» **TESTO DELLA PAGINA**:
14 aprile 2026 II settimana di Pasqua
DAL VANGELO SECONDO GIOVANNI (Gv 3, 7-15)
In quel tempo, Gesù disse a Nicodèmo: «Non meravigliarti se ti ho detto: dovete nascere dall’alto. Il vento soffia dove vuole e ne senti la voce, ma non sai da dove
viene né dove va: così è chiunque è nato dallo Spirito». Gli replicò Nicodèmo: «Come può accadere questo?». Gli rispose Gesù: «Tu sei maestro di Israele e non conosci queste cose? In verità, in verità io ti dico: noi parliamo di ciò che sappiamo e testimoniamo ciò che abbiamo veduto; ma voi non accogliete la nostra testimonianza. Se vi ho parlato di cose della terra e non credete, come crederete se vi parlerò di cose del cielo? Nessuno è mai salito al cielo, se non colui che è disceso dal cielo, il Figlio dell’uomo. E come Mosè innalzò il serpente nel deserto, così bisogna che sia innalzato il Figlio dell’uomo, perché chiunque crede in lui abbia la vita eterna».
Parola del Signore.
^^^^^^^^^^^^^^^^^^
Gesù approfondisce il concetto della rinascita dall’alto e invita a non meravigliarsi perché trattandosi
di una rinascita spirituale e non fisica – come pensava erroneamente Nicodemo – viene offerta come un dono divino procurato dallo Spirito Santo, che è simile al vento che soffia liberamente dove vuole
e, se lo si lascia fare, opera un cambiamento radicale in chiunque gli apre il proprio cuore con spirito che umiltà e impegno di conversione che si concretizza attraverso una vita vissuta nel rispetto dei Comandamenti di Dio e nella frequenza ai sacramenti, in particolare Confessione ed Eucarestia.

» **DATI FORNITI**:
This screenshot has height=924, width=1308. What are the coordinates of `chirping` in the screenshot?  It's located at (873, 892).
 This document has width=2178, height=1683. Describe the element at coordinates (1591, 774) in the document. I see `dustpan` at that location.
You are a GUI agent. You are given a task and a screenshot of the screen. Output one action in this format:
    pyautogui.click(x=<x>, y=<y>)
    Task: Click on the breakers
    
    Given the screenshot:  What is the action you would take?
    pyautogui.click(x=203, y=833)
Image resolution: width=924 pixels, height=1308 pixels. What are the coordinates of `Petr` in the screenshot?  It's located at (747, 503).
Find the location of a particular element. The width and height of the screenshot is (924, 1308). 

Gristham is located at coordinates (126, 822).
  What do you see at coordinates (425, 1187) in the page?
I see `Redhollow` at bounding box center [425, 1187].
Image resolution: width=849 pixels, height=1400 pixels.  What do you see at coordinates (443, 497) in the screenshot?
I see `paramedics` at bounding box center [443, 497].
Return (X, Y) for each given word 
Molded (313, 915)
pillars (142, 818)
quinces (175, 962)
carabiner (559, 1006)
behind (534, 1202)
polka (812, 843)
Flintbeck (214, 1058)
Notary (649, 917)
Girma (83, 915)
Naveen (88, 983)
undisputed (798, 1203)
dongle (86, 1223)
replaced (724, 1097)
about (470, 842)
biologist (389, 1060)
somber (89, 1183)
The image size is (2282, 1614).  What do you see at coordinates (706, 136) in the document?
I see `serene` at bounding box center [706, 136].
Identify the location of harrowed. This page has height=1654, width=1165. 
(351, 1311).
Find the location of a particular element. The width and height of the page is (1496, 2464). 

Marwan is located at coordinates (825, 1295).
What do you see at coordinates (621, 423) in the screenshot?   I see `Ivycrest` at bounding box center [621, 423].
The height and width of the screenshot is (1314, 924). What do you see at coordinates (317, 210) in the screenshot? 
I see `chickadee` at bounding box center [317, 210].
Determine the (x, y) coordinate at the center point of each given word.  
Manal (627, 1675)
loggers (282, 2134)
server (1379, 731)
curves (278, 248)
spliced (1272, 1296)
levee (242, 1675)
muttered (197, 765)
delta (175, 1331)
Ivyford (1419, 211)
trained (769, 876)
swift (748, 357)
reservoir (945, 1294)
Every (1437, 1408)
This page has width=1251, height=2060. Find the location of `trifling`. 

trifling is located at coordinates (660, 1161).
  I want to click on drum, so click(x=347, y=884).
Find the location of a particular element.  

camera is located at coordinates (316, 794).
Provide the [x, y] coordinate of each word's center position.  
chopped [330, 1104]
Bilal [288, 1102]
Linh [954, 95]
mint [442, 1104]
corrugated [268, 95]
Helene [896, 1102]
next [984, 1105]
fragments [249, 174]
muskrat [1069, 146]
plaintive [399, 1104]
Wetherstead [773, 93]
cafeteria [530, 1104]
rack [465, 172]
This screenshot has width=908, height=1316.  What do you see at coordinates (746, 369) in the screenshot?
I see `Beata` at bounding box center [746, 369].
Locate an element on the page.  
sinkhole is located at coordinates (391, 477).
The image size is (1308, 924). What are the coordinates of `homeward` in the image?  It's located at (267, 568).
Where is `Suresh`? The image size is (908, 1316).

» **QUESITI DA RISOLVERE**:
**1.** Rispondi a queste domande sul testo della pagina:
(a) Quali capitolo e versetti del Vangelo secondo Giovanni sono indicati?
(b) Che cosa innalzò Mosè nel deserto, secondo le parole di Gesù?
(c) Quali due sacramenti cita in particolare il commento?
**2.** Trascrivi senza modifiche il passo del testo della pagina da "Parola del Signore." a "Confessione ed Eucarestia.".

» **SOLUZIONI DEI QUESITI**:
**1.**
(a) Gv 3, 7-15.
(b) Il serpente.
(c) Confessione ed Eucarestia.

**2.**
Parola del Signore.
^^^^^^^^^^^^^^^^^^
Gesù approfondisce il concetto della rinascita dall’alto e invita a non meravigliarsi perché trattandosi
di una rinascita spirituale e non fisica – come pensava erroneamente Nicodemo – viene offerta come un dono divino procurato dallo Spirito Santo, che è simile al vento che soffia liberamente dove vuole
e, se lo si lascia fare, opera un cambiamento radicale in chiunque gli apre il proprio cuore con spirito che umiltà e impegno di conversione che si concretizza attraverso una vita vissuta nel rispetto dei Comandamenti di Dio e nella frequenza ai sacramenti, in particolare Confessione ed Eucarestia.